» **Given text**
-- BEGIN --
Do you still have the stock points distributor? If so, you should not have 12V to the coil with the switch on. It should be 4.5 to 6.6 volts in the run position. You only have 12V to the coil when the engine is cranking. A full 12V to the coil on a points distributor will burn up the points before you can drive to the parts house to buy new ones. Let us know what you have.
Welcome to FTE!
Do you still have the stock points distributor? If so, you should not have 12V to the coil with the switch on. It should be 4.5 to 6.6 volts in the run position. You only have 12V to the coil when the engine is cranking. A full 12V to the coil on a points distributor will burn up the points before you can drive to the parts house to buy new ones. Let us know what you have.
it does appear to have the stock points. It’s definitely not reading 12 to the coil, more like 0.1-0.4 V.
it does appear to have the stock points. It’s definitely not reading 12 to the coil, more like 0.1-0.4 V.
That isn't enough voltage by a long shot. Should be 4.5 to 6.6 volts. On your ignition switch there should be a pink resistor wire, it usually has a fire sleeve over it. They usually have a male plug close to the switch. Unplug it and check to see if you have 12V coming out of the ignition switch in the run position. If you do that resistor wire is probably no good. Or the plug at the cowl is corroded. You can get new resistor wires form NAPA and most parts stores. You replace it by cutting it close to the cowl plug and use a crimp connector to splice in a new one. Standard Ignition 2 Terminal Ballast Resistor RW-34 | O'Reilly Auto Pa (oreillyauto.com)
-- END --
» **Task material**
-- BEGIN --
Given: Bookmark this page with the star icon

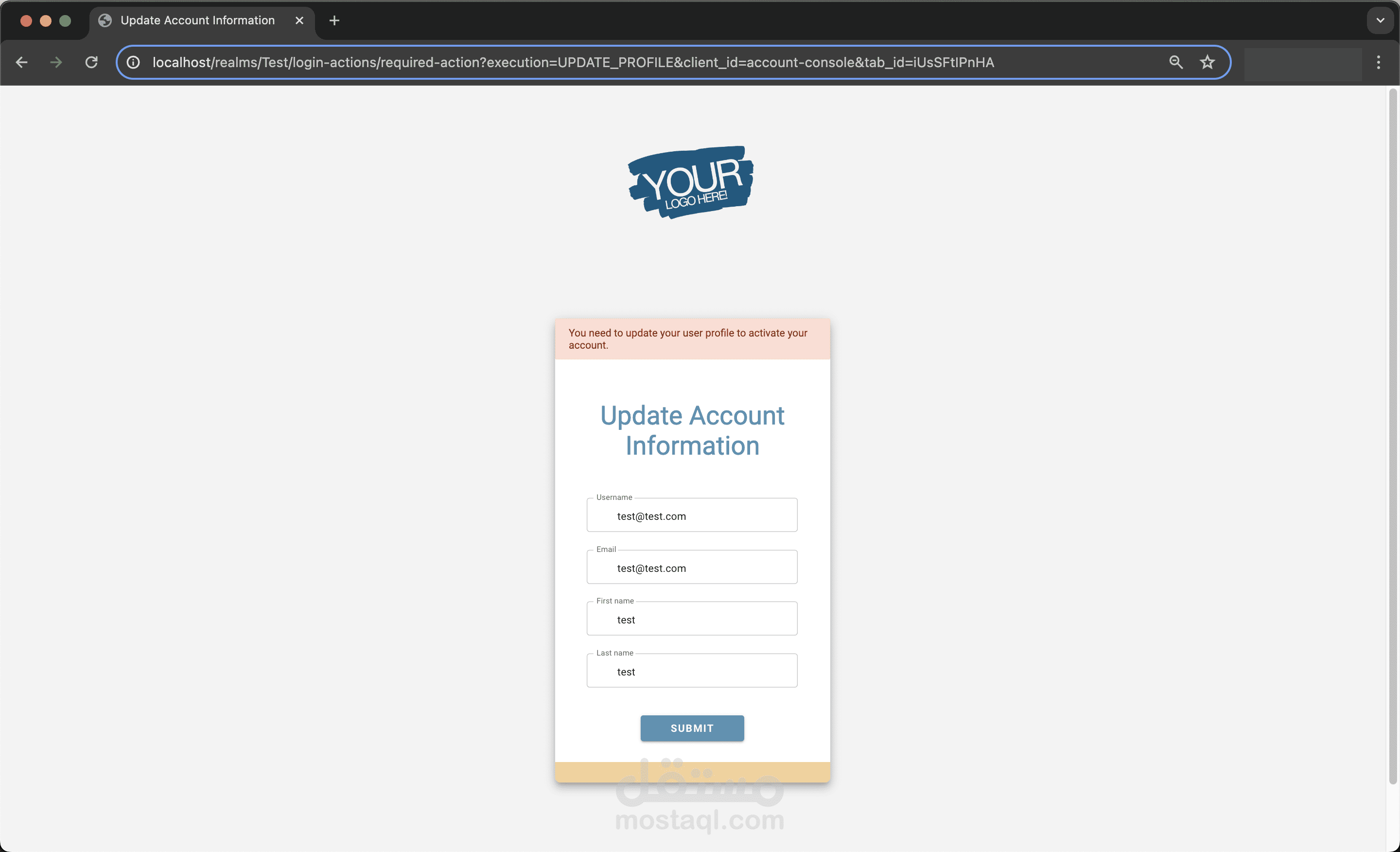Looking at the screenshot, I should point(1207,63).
-- END --
-- BEGIN --
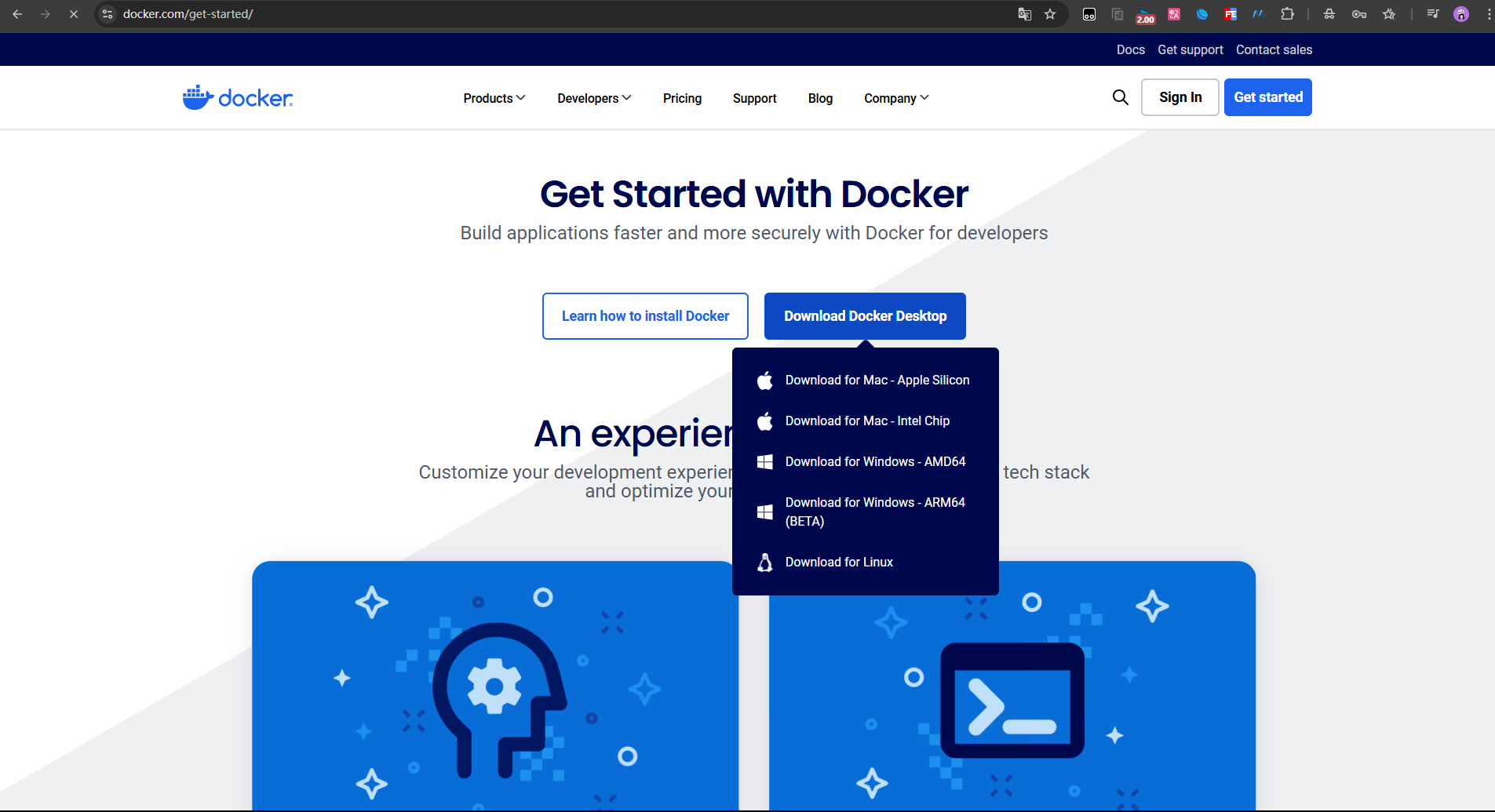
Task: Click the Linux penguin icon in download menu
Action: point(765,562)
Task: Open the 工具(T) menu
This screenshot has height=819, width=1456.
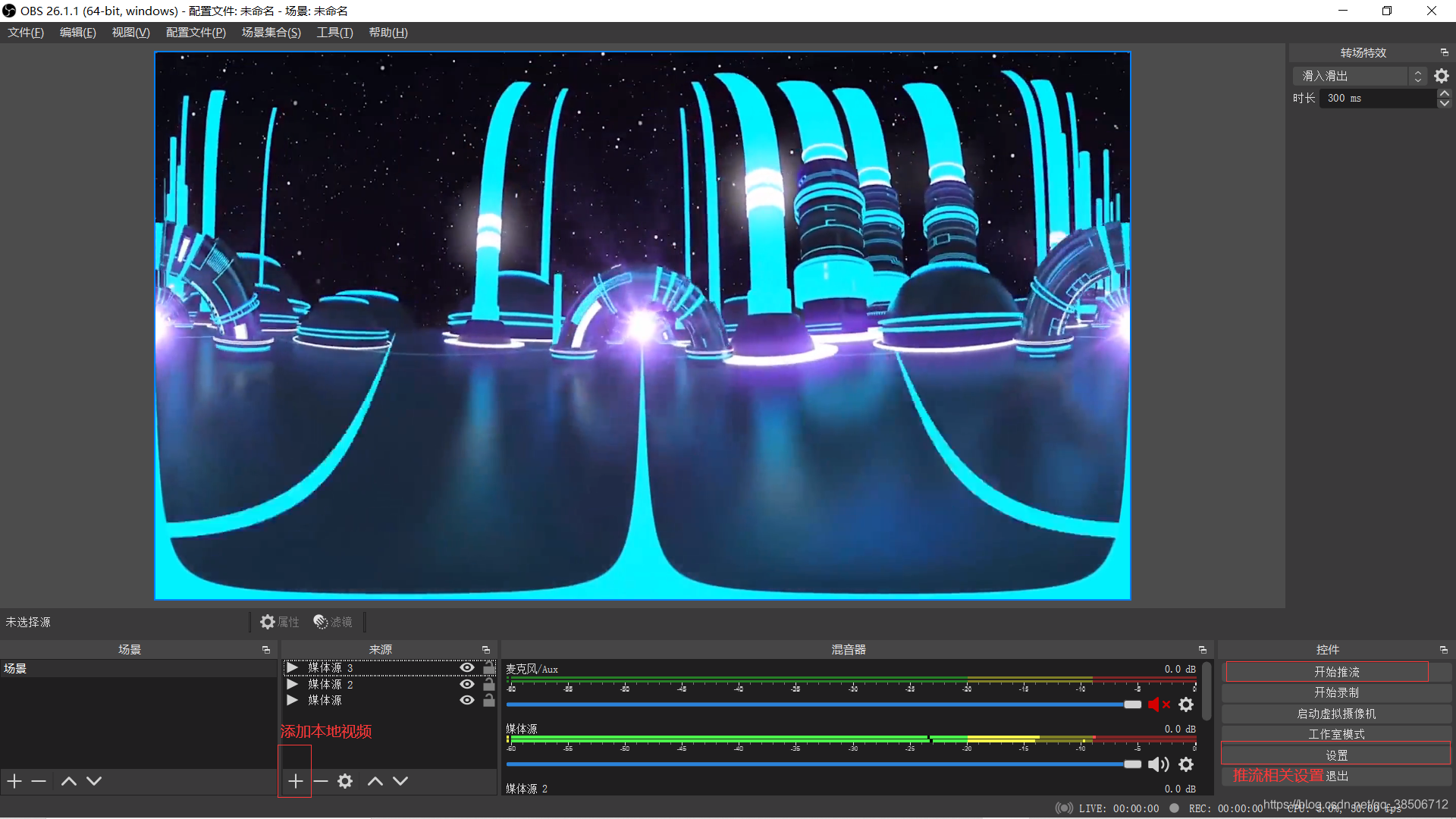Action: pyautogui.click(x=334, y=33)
-- END --
-- BEGIN --
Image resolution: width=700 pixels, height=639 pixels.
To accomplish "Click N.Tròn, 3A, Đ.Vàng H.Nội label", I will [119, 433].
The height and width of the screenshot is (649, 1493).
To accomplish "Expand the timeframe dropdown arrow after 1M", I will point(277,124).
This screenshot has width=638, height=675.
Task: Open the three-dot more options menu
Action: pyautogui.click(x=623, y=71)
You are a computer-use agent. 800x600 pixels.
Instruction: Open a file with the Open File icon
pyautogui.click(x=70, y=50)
-- END --
» **Directions**
a) Echo the coil-voltage text word for word from "That isn't enough" up to and including "Auto Pa (oreillyauto.com)".
b) Duplicate the lines of the records from the line with "Image resolution: width=700" up to and including the line with "Action: pyautogui.click(x=623, y=71)", unchanged.
The coil-voltage text and the records have no connection to each other.

» **Responses to the tasks**
a)
That isn't enough voltage by a long shot. Should be 4.5 to 6.6 volts. On your ignition switch there should be a pink resistor wire, it usually has a fire sleeve over it. They usually have a male plug close to the switch. Unplug it and check to see if you have 12V coming out of the ignition switch in the run position. If you do that resistor wire is probably no good. Or the plug at the cowl is corroded. You can get new resistor wires form NAPA and most parts stores. You replace it by cutting it close to the cowl plug and use a crimp connector to splice in a new one. Standard Ignition 2 Terminal Ballast Resistor RW-34 | O'Reilly Auto Pa (oreillyauto.com)

b)
Image resolution: width=700 pixels, height=639 pixels.
To accomplish "Click N.Tròn, 3A, Đ.Vàng H.Nội label", I will [119, 433].
The height and width of the screenshot is (649, 1493).
To accomplish "Expand the timeframe dropdown arrow after 1M", I will point(277,124).
This screenshot has width=638, height=675.
Task: Open the three-dot more options menu
Action: pyautogui.click(x=623, y=71)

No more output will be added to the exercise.